> **Text shown**:
************

Released December 2005

Easier access to treatment for young arthritis sufferers, urges charity

The Arthritis Research Campaign is calling for effective new treatment to be made available for a form of inflammatory arthritis that affects young men, during its winter awareness week (January 3-8 2006).

Ankylosing spondylitis (AS) is one of the few types of arthritis to affect more men than women and to occur in people in their late teens and early twenties. Around 60,000 people in the UK are affected. The main symptoms are excruciating pain in the lower back, which leads to progressive stiffness, restricted movement and lack of mobility. It also causes crippling fatigue.

Patients with severe disease, around ten per cent of sufferers, are known to benefit enormously from a breakthrough treatment called anti-TNF therapy, which has been licensed for AS since 2003 but is not expected to be reviewed by NICE until February 2007.

That means that hospital trusts and primary care trusts in England, Wales and Northern Ireland are not required to fund the treatment, which costs around £10,000 per patient per year. In Scotland, the Scottish Medicines Consortium has just recommended the use of infliximab and etanercept for ankylosing spondylitis.

But according to the Arthritis Research Campaign (arc), whose scientists developed anti-TNF therapy in the 1990s, although some trusts are making funding available, the overall picture is very patchy, leaving many people with AS unable to access drugs which could transform their lives.

"Some patients are lucky enough to get this treatment but many other AS sufferers are not so fortunate. We would urge NICE to speed up its approval process so that other people can benefit from the extraordinary transformation that these drugs can bring to AS patients,"said Professor Paul Wordsworth of arc.

"We are having to battle for every patient and it's completely inappropriate to apply the NICE guidelines in this way; to exclude clinicians from using proven and licensed agents which have very good trial data. Most people with AS are of working age who have to give up work and go onto on State benefits. If they got the treatment they needed and which is available, many would be able to go back to work."

************

> **Material provided**:
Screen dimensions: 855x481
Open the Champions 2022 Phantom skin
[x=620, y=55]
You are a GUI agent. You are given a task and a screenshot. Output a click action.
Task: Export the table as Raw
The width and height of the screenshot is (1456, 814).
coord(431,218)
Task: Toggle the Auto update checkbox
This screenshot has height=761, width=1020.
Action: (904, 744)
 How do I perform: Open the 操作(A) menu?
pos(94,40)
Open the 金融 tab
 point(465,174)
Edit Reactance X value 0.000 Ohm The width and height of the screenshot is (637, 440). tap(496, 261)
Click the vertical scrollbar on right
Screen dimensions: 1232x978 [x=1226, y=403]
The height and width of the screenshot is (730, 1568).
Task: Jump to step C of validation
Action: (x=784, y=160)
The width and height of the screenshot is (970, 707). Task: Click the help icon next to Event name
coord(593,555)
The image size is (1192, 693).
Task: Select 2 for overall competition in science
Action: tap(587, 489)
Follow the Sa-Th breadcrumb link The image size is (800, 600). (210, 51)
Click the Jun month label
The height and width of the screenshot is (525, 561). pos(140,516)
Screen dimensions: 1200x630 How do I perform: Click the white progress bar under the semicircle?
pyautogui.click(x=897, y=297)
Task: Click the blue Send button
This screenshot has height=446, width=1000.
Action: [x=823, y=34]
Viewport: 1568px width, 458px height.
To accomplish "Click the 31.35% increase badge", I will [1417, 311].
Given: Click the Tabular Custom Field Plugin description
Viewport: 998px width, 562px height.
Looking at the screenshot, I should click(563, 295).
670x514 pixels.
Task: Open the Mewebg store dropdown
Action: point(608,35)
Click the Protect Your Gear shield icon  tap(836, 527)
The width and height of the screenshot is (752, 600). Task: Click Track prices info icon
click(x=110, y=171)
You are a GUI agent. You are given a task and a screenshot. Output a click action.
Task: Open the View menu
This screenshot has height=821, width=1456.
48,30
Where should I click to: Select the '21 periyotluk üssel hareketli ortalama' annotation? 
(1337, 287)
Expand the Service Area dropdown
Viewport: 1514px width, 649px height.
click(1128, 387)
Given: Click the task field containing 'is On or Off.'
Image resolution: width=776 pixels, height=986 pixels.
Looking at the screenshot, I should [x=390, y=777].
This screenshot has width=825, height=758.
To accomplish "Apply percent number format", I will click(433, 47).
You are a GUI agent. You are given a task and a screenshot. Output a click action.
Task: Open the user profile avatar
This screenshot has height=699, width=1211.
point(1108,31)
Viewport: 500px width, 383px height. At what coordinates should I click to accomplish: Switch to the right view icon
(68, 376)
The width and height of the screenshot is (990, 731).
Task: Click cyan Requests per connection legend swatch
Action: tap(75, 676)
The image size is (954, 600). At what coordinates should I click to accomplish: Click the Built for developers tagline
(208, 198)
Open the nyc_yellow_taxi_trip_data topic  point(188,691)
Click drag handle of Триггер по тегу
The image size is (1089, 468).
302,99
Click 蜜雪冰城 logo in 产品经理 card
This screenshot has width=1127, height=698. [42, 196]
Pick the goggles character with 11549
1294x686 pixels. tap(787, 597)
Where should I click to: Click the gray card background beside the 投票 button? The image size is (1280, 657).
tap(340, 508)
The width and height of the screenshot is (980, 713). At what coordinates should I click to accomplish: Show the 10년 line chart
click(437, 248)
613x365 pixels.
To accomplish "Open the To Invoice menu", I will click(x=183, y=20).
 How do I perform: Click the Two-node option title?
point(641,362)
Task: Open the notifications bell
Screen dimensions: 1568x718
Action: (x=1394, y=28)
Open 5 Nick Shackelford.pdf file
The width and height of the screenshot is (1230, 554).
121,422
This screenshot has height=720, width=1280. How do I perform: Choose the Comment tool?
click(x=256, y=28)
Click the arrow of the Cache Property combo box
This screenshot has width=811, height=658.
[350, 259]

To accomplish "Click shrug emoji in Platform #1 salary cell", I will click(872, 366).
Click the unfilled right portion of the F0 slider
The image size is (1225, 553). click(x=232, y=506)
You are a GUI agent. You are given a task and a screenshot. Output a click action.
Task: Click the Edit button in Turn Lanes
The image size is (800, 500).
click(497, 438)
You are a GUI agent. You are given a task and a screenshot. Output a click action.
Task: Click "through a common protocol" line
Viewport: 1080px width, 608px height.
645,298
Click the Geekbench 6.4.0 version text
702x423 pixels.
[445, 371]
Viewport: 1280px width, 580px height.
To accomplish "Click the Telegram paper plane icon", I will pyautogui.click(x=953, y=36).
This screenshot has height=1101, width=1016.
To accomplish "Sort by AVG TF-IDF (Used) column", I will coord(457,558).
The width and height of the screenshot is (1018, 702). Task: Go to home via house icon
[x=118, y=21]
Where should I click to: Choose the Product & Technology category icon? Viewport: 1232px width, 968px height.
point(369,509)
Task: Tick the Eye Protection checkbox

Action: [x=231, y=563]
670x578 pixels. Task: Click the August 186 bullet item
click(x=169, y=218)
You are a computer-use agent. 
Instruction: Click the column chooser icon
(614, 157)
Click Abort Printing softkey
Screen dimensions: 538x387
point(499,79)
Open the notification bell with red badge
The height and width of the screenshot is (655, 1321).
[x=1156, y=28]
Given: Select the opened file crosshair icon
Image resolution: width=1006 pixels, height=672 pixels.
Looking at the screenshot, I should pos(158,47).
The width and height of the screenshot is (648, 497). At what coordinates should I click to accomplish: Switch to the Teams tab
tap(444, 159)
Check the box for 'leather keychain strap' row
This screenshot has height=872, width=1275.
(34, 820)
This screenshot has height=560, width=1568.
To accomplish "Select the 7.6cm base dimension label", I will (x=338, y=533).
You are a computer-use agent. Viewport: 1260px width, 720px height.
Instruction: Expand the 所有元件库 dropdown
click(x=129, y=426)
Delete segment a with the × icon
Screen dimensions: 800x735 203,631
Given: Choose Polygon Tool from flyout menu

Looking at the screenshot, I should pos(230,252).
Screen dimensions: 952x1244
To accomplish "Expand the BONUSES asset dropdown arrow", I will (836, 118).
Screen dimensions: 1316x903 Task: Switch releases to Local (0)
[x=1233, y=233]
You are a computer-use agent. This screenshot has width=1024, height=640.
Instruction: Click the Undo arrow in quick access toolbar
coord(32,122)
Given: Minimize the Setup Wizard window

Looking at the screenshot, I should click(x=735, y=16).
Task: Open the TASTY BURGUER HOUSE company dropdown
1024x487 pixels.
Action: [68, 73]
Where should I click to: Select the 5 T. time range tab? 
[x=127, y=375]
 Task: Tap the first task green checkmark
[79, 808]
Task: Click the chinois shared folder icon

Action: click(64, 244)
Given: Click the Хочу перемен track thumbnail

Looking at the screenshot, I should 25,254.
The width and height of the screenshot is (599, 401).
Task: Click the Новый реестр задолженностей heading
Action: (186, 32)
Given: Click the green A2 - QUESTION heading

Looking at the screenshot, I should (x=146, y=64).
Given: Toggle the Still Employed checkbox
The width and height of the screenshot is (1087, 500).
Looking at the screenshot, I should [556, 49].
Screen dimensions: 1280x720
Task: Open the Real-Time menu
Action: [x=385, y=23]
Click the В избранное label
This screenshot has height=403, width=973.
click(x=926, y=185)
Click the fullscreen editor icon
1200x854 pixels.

************

> **Explore the material**:
a) Rewrite the paragraph of the arthritis press release beginning "Ankylosing spondylitis (AS) is one of the few" as a bulleted list, keeping its main facts.
b) From the arthritis press release, reproduce the stretch from "Patients with severe" through "for ankylosing spondylitis." without any alteration.
The data that precede this point bear no relation to the press release above them.

> **Responses**:
a)
- Ankylosing spondylitis (AS) is one of the few types of arthritis that affects more men than women.
- It occurs in people in their late teens and early twenties.
- About 60,000 people in the UK have it.
- Its main symptom is excruciating lower back pain, which leads to progressive stiffness, restricted movement and lack of mobility.
- It also causes crippling fatigue.

b)
Patients with severe disease, around ten per cent of sufferers, are known to benefit enormously from a breakthrough treatment called anti-TNF therapy, which has been licensed for AS since 2003 but is not expected to be reviewed by NICE until February 2007.

That means that hospital trusts and primary care trusts in England, Wales and Northern Ireland are not required to fund the treatment, which costs around £10,000 per patient per year. In Scotland, the Scottish Medicines Consortium has just recommended the use of infliximab and etanercept for ankylosing spondylitis.